GIVEN PASSAGE —
* begin *

Legacy Storage in the Modern Data Center
Legacy Storage in the Modern Data Center
Storage is in the midst of a transition. The legacy model serviced the fixed and somewhat static data centers of the 1990s where excess capacity, bandwidth and other resources abounded. In the new dynamic data center model servers only consume the resources that they need at the present moment and storage has to scale rapidly as the demands placed on it increase. Predictability is gone and planning beyond the next few months is almost impossible. The modern data center must be able to respond rapidly to the needs of the organization and the storage infrastructure must evolve to meet the challenges of this new reality.
Wednesday, August 18, 2010
In this series Storage Switzerland will explore the challenges with the legacy (current) storage environment. In the second part of the series we will explore the modern storage architectures and how they will address the challenges the dynamic data center faces and will be facing going forward.
What is Legacy Storage?

* end *

OBJECTIVES —
A: Repeat the stretch of the legacy storage article from "Wednesday, August 18, 2010" through "is Legacy Storage?".
B: Answer these questions from the legacy storage article.
(i) On what date does the legacy storage article appear?
(ii) The legacy model serviced data centers from which decade?
(iii) What will the second part of the series explore?
C: Resume the legacy storage article from its last heading.

DATASET RECORDS —

* begin *

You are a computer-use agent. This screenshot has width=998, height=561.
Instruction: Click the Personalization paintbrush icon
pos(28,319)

* end *
* begin *

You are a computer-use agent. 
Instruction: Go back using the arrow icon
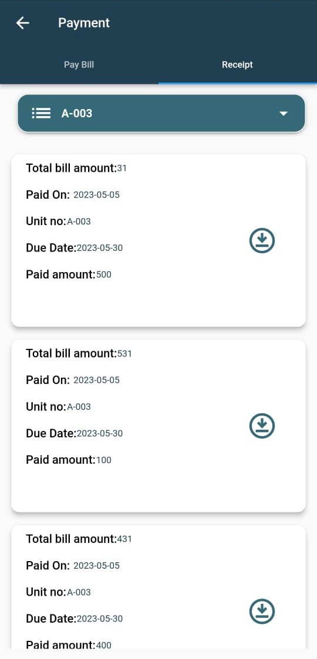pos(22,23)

* end *

EXERCISE ANSWERS —
A:
Wednesday, August 18, 2010
In this series Storage Switzerland will explore the challenges with the legacy (current) storage environment. In the second part of the series we will explore the modern storage architectures and how they will address the challenges the dynamic data center faces and will be facing going forward.
What is Legacy Storage?

B:
(i) Wednesday, August 18, 2010
(ii) The 1990s
(iii) Modern storage architectures and how they will address the challenges the dynamic data center faces and will be facing going forward

C:
The legacy storage system was typically a dual-controller storage array or single NAS head designed to service a database-heavy environment with some file sharing. While classified as legacy it can also still be considered the default storage system choice. When legacy storage was new, processors were expensive and storage software wasn’t scalable. At the time it was wiser and more economical to use a single, fast processor than it was to use multiple slower ones. The same case held true for storage controllers and NAS heads. It was simpler to design software to support a single controller or NAS head with a redundant backup than it was to design a system that used multiple controllers simultaneously. Even when “active-active” NAS architectures came to market, storage I/O was still hard-set to a particular controller or NAS head. More advanced systems could allow data requests to be sent to one or the other NAS head, but the environment remained single-threaded.
This dual controller design was acceptable for the era in which it was created. In the mid-90s, as shared storage slowly became more commonplace, the environment was largely static. Each server had one application on it, each had its own connection to shared storage and each server had its own section of that shared storage. Changes to a single system could be made with little concern over ramifications to the other connected systems. While users created some of their own file data, most of the data was structured in a database. File based data was a small percentage of the overall data assets. The concept of thousands of users accessing data via a web front end was unheard of. As a result growth was predictable. The term “shared storage” was really a misnomer, everything was segregated from everything else. The goal was to make sure that servers could not see other servers’ data.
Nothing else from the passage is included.